Alors que le Soudan est plongé dans le chaos depuis l’éclatement d’affrontements sanglants entre l’armée et les Forces paramilitaires de soutien rapide (FSR), Volker Türk, Haut-commissaire des Nations unies appelle les pays de la région à faire pression par tous les moyens possibles pour résoudre cette crise.
Lors de l’ouverture d’une session spéciale du Conseil des droits de l’homme de l’ONU à Genève sur la situation au Soudan jeudi, Volker Türk a alerté que « les combats qui ont éclaté le 15 avril ont plongé ce pays dans la catastrophe ».
D’après lui, son bureau a reçu plusieurs rapports faisant état de violences sexuelles commises par des hommes en uniforme, ainsi que d’allégations d’exécutions illégales et de disparitions forcées. « Je saisis cette occasion pour exhorter tous les États ayant une influence dans la région à encourager, par tous les moyens possibles, la résolution de cette crise » a-t-il déclaré.
Cette réunion d’urgence du principal organe de lutte contre les violations des droits humains de l’ONU a été convoquée à la demande conjointe du Royaume-Uni, de la Norvège, des Etats-Unis et de l’Allemagne. Elle est soutenue par plusieurs dizaines de pays.
A l’issue de la réunion, les quarante-sept pays membres du Conseil des droits de l’homme vont se prononcer sur un projet de résolution demandant une cessation immédiate de la violence par toutes les parties, sans conditions préalables.
Entre-temps, l’Unicef a alerté sur le nombre effroyablement élevé d’enfants victimes des combats. M. Türk a condamné fermement cette violence gratuite, dans laquelle les deux parties ont bafoué le droit humanitaire international, notamment les principes de distinction, de proportionnalité et de précaution.
« L’armée soudanaise a lancé des attaques dans des zones civiles densément occupées, y compris des frappes aériennes et la semaine dernière, une frappe aérienne aurait touché les environs d’un hôpital dans la zone du Nil oriental de Khartoum, tuant plusieurs civils », a-t-il ajouté.
Volker Türk dénonce le fait que « les forces paramilitaires auraient pris possession de nombreux bâtiments à Khartoum pour les utiliser comme bases opérationnelles, expulsant les résidents et lançant des attaques à partir de zones urbaines densément peuplées ».

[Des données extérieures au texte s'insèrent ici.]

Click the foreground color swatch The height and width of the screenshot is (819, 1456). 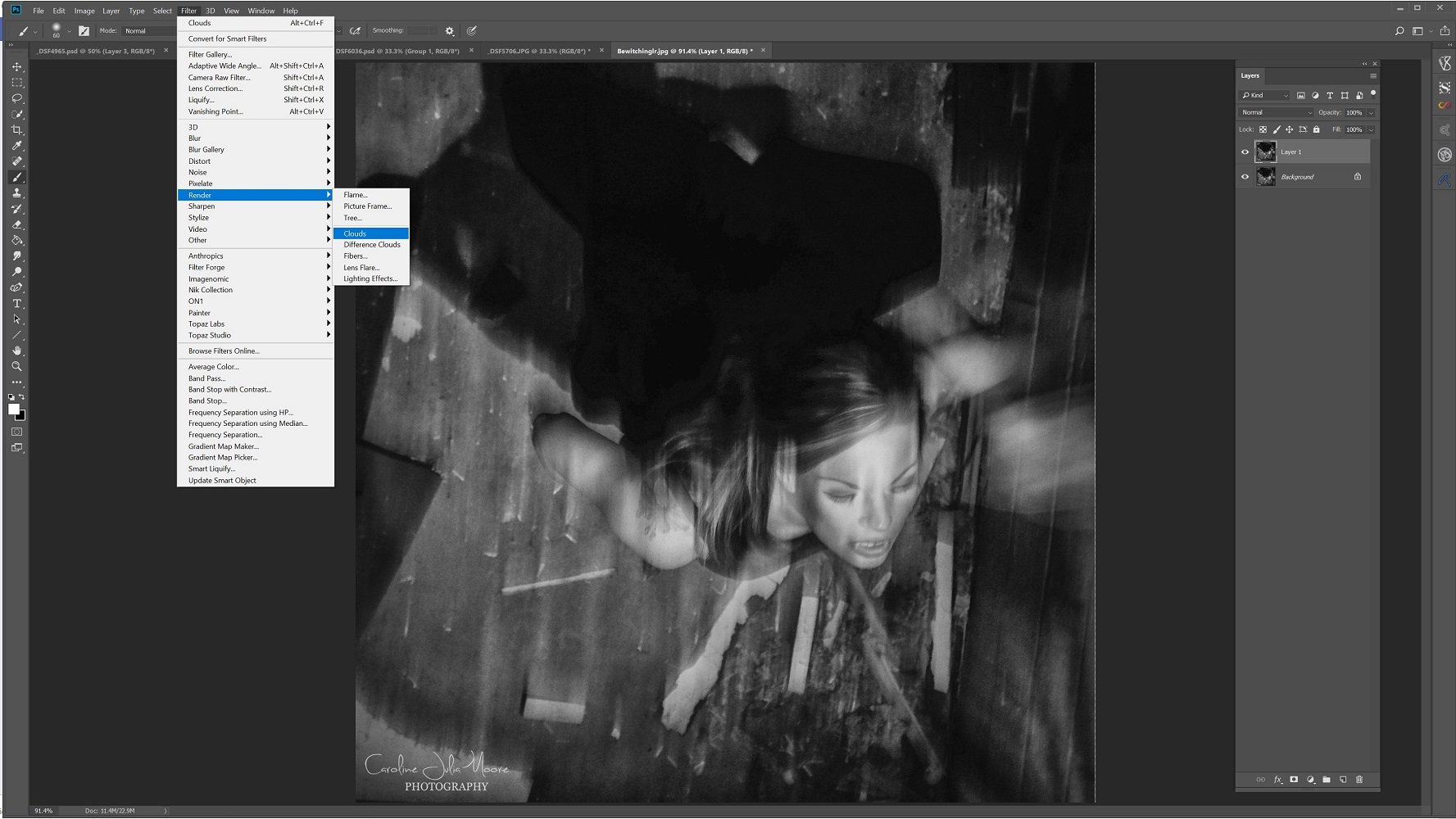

Ces affrontements entre les camps du général Abdel Fattah al-Burhane et Mohamed Hamdane Daglo ont fait plus de 750 morts et 5.000 blessés, selon des ONG et les autorités. Au 9 mai, plus de 160.000 personnes s’étaient réfugiées dans les pays voisins tandis que le nombre de déplacés à l’intérieur du Soudan dépassait les 700.000, a rapporté l’ONU.